What happened to the wives of priests when celibacy was first instituted in the Catholic Church?

 

The Bible addresses the celibacy of church leaders, but not celibacy of priests. In regards to celibacy of church leaders, in 1 Corinthians chapter 7

 

“But I would have you without carefulness. He that is unmarried careth for the things that belong to the Lord, how he may please the Lord: But he that is married careth for the things that are of the world, how he may please his wife. There is difference also between a wife and a virgin. The unmarried woman careth for the things of the Lord, that she may be holy both in body and in spirit: but she that is married careth for the things of the world, how she may please her husband.” 1 Corinthians 7:32-34

 

In some instances, celibacy has a positive impact on ministry. If a church leader is free from spousal and familial responsibilities, he can better focus on ministering to others. Jesus mentions some becoming “eunuchs” for the kingdom of God.

 

“For there are some eunuchs, which were so born from their mother's womb: and there are some eunuchs, which were made eunuchs of men: and there be eunuchs, which have made themselves eunuchs for the kingdom of heaven's sake. He that is able to receive it, let him receive it.” Matthew 19:12

 

Celibacy is definitely allowed for church leaders, and to a certain degree, it is encouraged. However, Scripture nowhere requires celibacy for those serving in positions of church leadership.

In 1 Timothy 3:1-13 and Titus 1:6-9, the Apostle Paul assumes that elders, bishops, overseers, and deacons will be married. Notice the phrases “the husband of one wife” (1 Timothy 3:2, 12; Titus 1:6), “he must manage his own family well” (1 Timothy 3:4,12), and “his children obey him with proper respect” (1 Timothy 3:4; Titus 1:6). While these Scriptures are not a requirement for church leaders to be married, they most definitely present an allowance for church leaders to be married. It is therefore anti-biblical for any church to require celibacy of its leaders.

 

Why, then, does the Roman Catholic Church (and a few other Christian denominations) require celibacy of priests /church leaders? The celibacy of priests has an interesting history. The first official church statements requiring celibacy appeared at the Councils of Elvira (A.D. 306) and Carthage (A.D. 390), although clerical celibacy, to a lesser degree, definitely predated these councils.

 

Ultimately, though, celibacy became the official requirement of the Roman Catholic Church due to the practice of nepotism. Church leaders were giving their children positions in the church, despite a lack of any qualifications or training. Further, church leaders were giving church property to their descendants.
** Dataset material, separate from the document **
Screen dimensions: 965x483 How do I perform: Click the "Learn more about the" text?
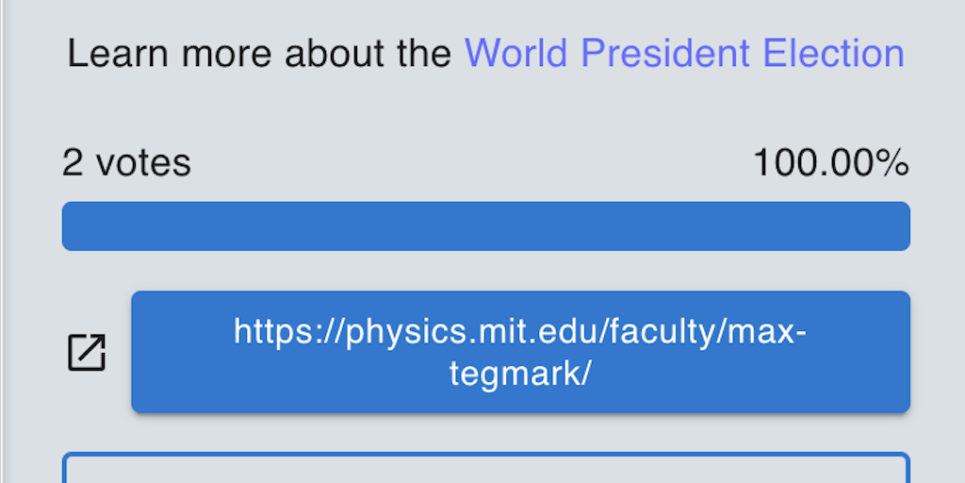tap(259, 54)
As a result, the Roman Catholic Church mandated celibacy in order to keep its priests from having familial attachments which made nepotism attractive.

Again, the Bible encourages, but does not demand celibacy of priests / church leaders. In fact, Paul recognizes that most church leaders will be married. The Roman Catholic requirement of celibacy is a sad example of the Church taking something that the Bible encourages and transforming it into a requirement in order to protect its own interests. Sadder still is the damage that has been done as a result of the Roman Catholic Church’s anti-biblical requirement. Men whom God has not gifted or called to be celibate (1 Corinthians 7:7) are being required to be celibate, and the result is tremendous failures in the areas of adultery, fornication, and the sexual abuse of children.